Currently, a duration of not more than 5 minutes has been proposed, based on the finding that most seizures last less than a couple of minutes, and those which are prolonged beyond this duration rarely terminate spontaneously. Secondly, these prolonged seizures are also refractory to anti-epileptic drugs and are more likely to cause neuronal damage. Moreover, it is not feasible in any clinical situation to wait for 30 minutes before treating the condition as SE, and the seizures become unresponsive to treatment during this time. For this reason, it is deemed wise to wait not longer than 2 minutes before treating a convulsive episode as SE.
SE has as many types as the broad seizure classification contains. It may be first categorized as convulsive and non-convulsive SE.
Convulsive SE (CSE)is further subdivided into:
Generalized tonic-clonic SE is the type most commonly found to occur in clinical practice. It is accompanied by hyperactivation of the autonomic nervous system with hypertension, hyperglycemia, salivation and sweating, with steep increases in temperature way beyond normal range (hyperpyrexia). Cerebral blood flow is increased during this phase.
Non-convulsive SE (NCSE) is a state in which the brain shows almost constant and generalized electrical activity consistent with seizures for 30 minutes or more, but without seizures being manifested.
The patient shows disorientation or other abnormal mental states or may not respond to any stimuli. Other signs include aberrations of eye movement, and some type of response to anticonvulsant therapy. This may be the result of treating CSE or the only manifestation per se.

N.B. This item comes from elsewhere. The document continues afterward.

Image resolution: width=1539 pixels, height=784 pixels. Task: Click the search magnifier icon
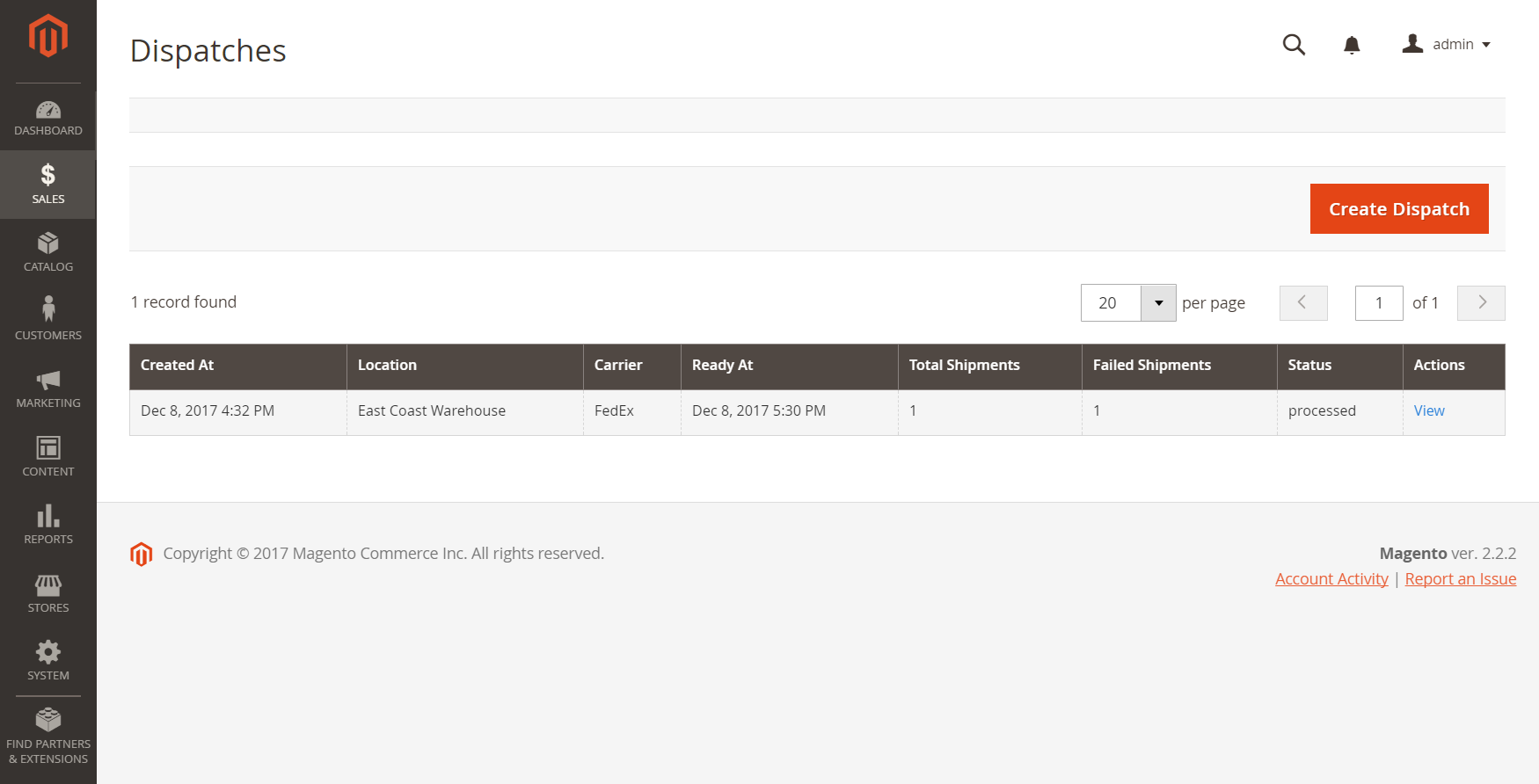click(x=1294, y=45)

For this reason, if a person continues to display unusually long periods of confusion or goes into a coma following a seizure, an electroencephalogram (EEG) is appropriate to confirm this diagnosis. NCSE may be subdivided into absence SE and complex partial SE.
It is thought that NCSE often reflects the failure of autoregulation of cerebral blood flow with a fall in cerebral circulation and increased intracranial tension, with a reduction in systemic blood pressure. The presence of electrical seizure activity unaccompanied by major seizure movements is thought to be due to electromechanical dissociation.

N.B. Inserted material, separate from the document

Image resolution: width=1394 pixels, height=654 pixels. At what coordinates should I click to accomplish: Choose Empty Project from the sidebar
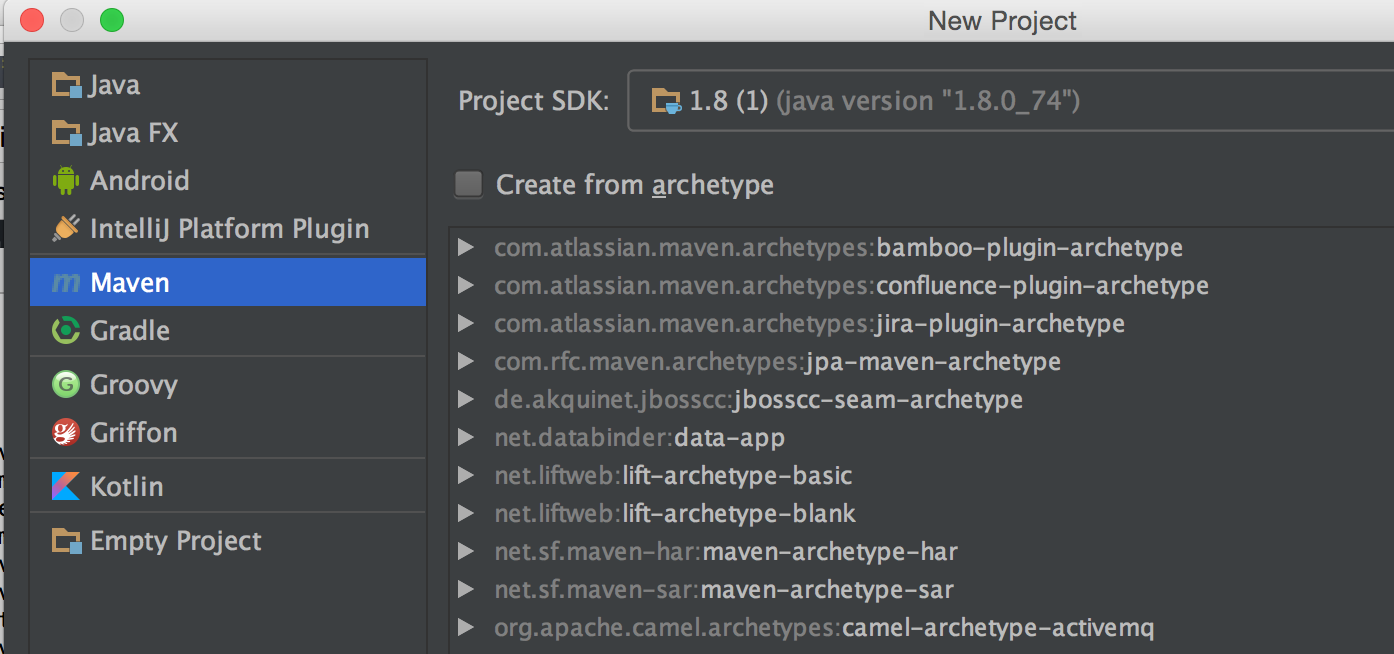[175, 541]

A third state called epilepsia partialis continua is diagnosed when the patient suffers from repeated partial seizures such as focal motor, sensory or functionally impaired symptoms but retains full awareness.

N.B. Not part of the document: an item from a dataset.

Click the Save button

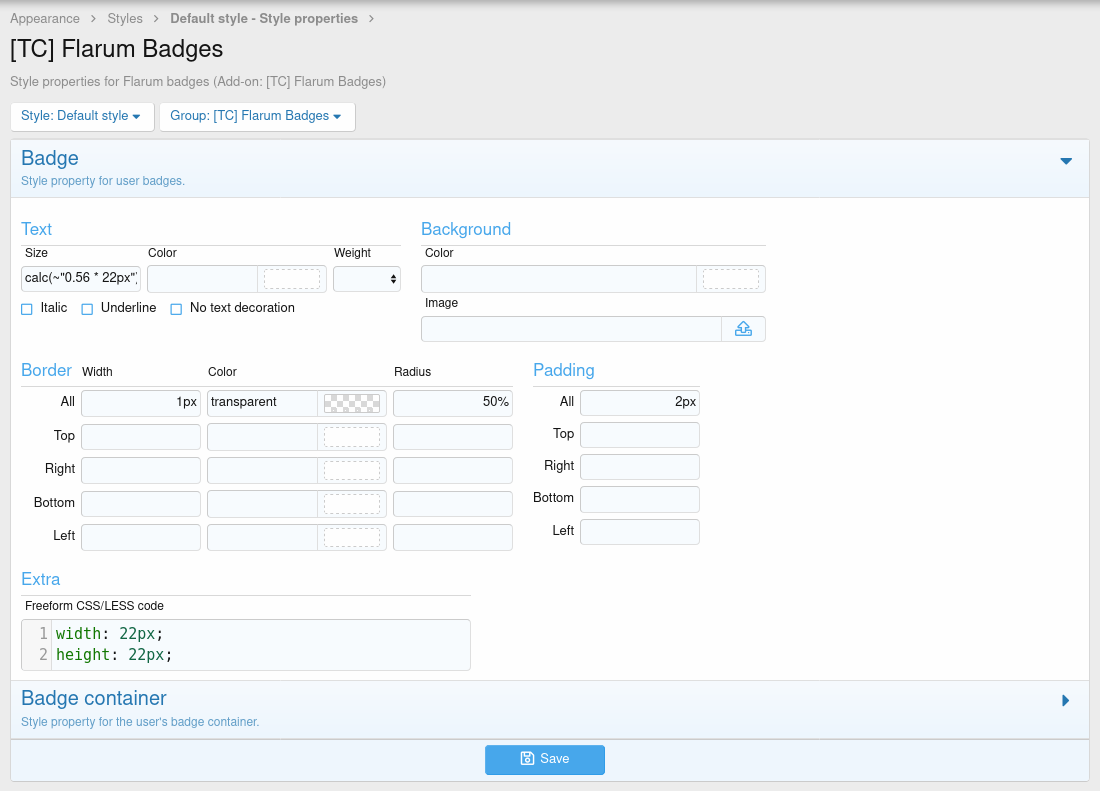(x=545, y=760)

Five patterns are seen on EEG:
SE that persists despite standard treatment is seen in up to about 9-30% of patients and has a worse prognosis. This is called refractory SE and is defined when SE persists for more than 60 minutes after administering a benzodiazepine plus another antiepileptic drug in standardized loading dosages.
Malignant SE, on the other hand is defined when aggressive treatment with anticonvulsants and even anesthetic agents fails to arrest the seizure and is more common between 18 and 50 years and especially in the presence of encephalitis.
Adults with CSE are treated with parenteral benzodiazepines or phenobarbital at first, monitoring the respiratory and pulse rate. Children receive a benzodiazepine. Phenytoin or preferably fosphenytoin is an alternative.